Records shown:
^^^^^^^^^^^^^^^^

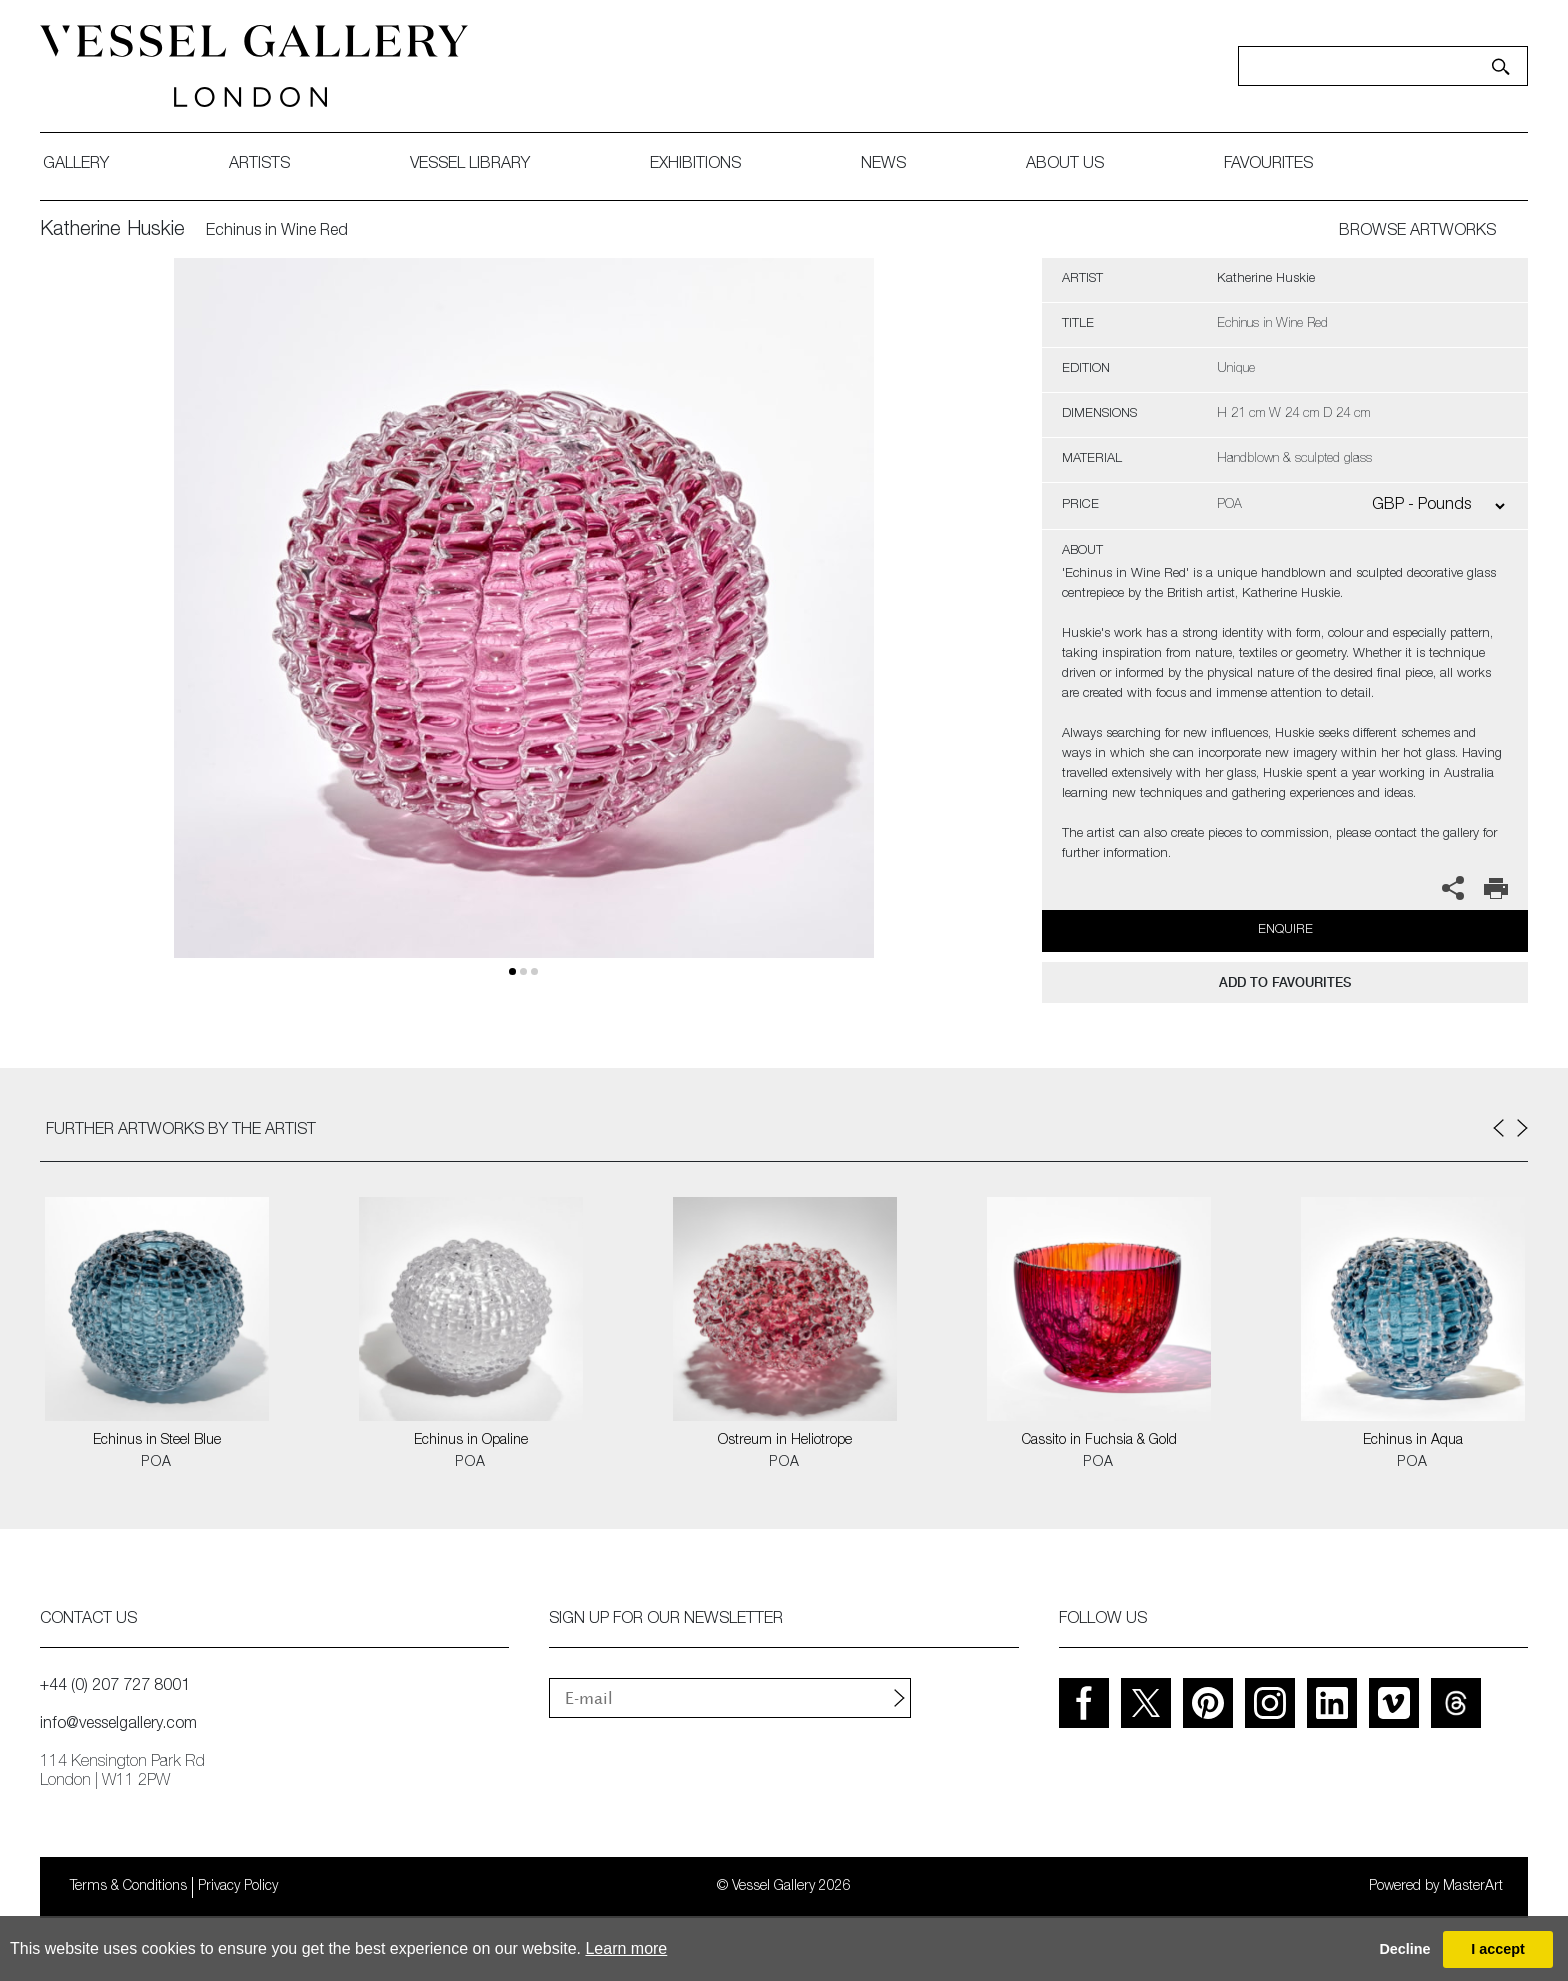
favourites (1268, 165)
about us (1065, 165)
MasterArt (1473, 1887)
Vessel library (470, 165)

^^^^^^^^^^^^^^^^

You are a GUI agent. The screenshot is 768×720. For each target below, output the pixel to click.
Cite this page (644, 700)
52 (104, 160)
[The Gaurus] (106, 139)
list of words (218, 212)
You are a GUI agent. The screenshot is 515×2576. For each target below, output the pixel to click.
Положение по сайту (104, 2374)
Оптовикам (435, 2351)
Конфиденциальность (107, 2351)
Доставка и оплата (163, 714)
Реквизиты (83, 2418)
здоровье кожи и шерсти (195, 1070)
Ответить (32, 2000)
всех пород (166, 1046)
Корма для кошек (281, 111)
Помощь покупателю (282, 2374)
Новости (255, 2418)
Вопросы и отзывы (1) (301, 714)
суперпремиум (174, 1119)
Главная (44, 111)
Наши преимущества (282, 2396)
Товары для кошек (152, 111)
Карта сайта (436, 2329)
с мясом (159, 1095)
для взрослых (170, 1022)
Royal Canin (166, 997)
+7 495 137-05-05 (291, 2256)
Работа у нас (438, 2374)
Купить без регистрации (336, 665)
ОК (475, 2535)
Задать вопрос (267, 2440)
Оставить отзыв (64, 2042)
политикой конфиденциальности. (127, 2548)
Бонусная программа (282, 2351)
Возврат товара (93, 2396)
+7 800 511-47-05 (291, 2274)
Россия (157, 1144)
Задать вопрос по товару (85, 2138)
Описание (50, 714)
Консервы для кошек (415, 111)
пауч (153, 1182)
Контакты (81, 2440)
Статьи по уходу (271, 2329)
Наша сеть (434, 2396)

^^^^^^^^^^^^^^^^

What you should do: Edit the part that opens with the line containing "Корма для кошек (281, 111)" and closes with the line containing "Описание (50, 714)": give those lines again with "для кошек" changed to "для собак" and nothing else altered.

Task response:
Корма для собак (281, 111)
Помощь покупателю (282, 2374)
Новости (255, 2418)
Вопросы и отзывы (1) (301, 714)
суперпремиум (174, 1119)
Главная (44, 111)
Наши преимущества (282, 2396)
Товары для собак (152, 111)
Карта сайта (436, 2329)
с мясом (159, 1095)
для взрослых (170, 1022)
Royal Canin (166, 997)
+7 495 137-05-05 (291, 2256)
Работа у нас (438, 2374)
Купить без регистрации (336, 665)
ОК (475, 2535)
Задать вопрос (267, 2440)
Оставить отзыв (64, 2042)
политикой конфиденциальности. (127, 2548)
Бонусная программа (282, 2351)
Возврат товара (93, 2396)
+7 800 511-47-05 (291, 2274)
Россия (157, 1144)
Задать вопрос по товару (85, 2138)
Описание (50, 714)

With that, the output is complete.